● **Task goal**
Reproduce verbatim the lines of the material below, starting at the line with "POS (46, 2516)" and ending at the line with "Debatt (476, 14)", both inclusive; skip the rest.

● **Data supplied**
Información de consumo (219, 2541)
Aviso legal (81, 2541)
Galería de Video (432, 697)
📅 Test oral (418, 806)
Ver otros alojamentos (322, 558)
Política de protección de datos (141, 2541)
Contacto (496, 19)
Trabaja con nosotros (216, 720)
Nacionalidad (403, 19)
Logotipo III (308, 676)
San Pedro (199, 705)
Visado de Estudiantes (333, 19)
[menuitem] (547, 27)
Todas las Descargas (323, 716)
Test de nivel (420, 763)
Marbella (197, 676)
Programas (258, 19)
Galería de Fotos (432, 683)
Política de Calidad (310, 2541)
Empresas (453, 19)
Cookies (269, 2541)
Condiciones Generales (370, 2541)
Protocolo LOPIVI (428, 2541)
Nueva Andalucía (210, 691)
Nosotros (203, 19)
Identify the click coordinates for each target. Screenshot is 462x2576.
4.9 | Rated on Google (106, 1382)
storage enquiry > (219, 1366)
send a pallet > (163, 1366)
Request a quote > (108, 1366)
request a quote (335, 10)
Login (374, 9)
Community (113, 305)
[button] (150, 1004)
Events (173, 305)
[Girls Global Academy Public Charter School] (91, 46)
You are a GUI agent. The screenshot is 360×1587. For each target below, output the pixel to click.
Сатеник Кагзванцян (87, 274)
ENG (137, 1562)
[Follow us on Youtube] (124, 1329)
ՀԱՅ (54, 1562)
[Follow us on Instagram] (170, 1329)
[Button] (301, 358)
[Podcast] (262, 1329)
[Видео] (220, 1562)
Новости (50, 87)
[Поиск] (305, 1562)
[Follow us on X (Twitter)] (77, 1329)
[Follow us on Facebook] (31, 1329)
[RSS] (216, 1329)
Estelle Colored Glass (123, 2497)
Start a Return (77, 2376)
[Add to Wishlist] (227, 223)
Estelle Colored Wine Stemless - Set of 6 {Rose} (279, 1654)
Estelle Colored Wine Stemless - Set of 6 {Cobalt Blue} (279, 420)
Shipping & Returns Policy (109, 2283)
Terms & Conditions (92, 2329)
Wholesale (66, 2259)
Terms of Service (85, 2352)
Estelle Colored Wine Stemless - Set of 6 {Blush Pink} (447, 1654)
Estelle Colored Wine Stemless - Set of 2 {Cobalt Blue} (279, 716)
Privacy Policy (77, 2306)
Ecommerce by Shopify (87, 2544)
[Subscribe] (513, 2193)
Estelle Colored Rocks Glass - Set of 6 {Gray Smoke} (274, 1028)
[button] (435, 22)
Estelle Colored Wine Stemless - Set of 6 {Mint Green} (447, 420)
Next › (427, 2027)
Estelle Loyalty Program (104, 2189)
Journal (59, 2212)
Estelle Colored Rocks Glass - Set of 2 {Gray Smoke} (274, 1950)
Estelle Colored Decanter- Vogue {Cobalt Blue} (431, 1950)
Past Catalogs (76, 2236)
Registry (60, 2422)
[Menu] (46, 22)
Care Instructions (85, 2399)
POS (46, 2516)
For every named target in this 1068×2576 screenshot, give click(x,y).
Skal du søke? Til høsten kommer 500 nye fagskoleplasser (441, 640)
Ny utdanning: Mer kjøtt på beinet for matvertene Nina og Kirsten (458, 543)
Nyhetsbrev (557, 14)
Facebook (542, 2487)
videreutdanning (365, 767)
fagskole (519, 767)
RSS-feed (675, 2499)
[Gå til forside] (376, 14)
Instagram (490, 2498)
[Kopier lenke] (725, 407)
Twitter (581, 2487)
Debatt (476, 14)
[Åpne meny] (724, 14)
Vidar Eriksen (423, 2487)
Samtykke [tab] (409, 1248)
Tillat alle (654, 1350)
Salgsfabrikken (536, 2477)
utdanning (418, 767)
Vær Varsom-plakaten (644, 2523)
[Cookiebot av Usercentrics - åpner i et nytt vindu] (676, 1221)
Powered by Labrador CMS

● **Answer space**
POS (46, 2516)
For every named target in this 1068×2576 screenshot, give click(x,y).
Skal du søke? Til høsten kommer 500 nye fagskoleplasser (441, 640)
Ny utdanning: Mer kjøtt på beinet for matvertene Nina og Kirsten (458, 543)
Nyhetsbrev (557, 14)
Facebook (542, 2487)
videreutdanning (365, 767)
fagskole (519, 767)
RSS-feed (675, 2499)
[Gå til forside] (376, 14)
Instagram (490, 2498)
[Kopier lenke] (725, 407)
Twitter (581, 2487)
Debatt (476, 14)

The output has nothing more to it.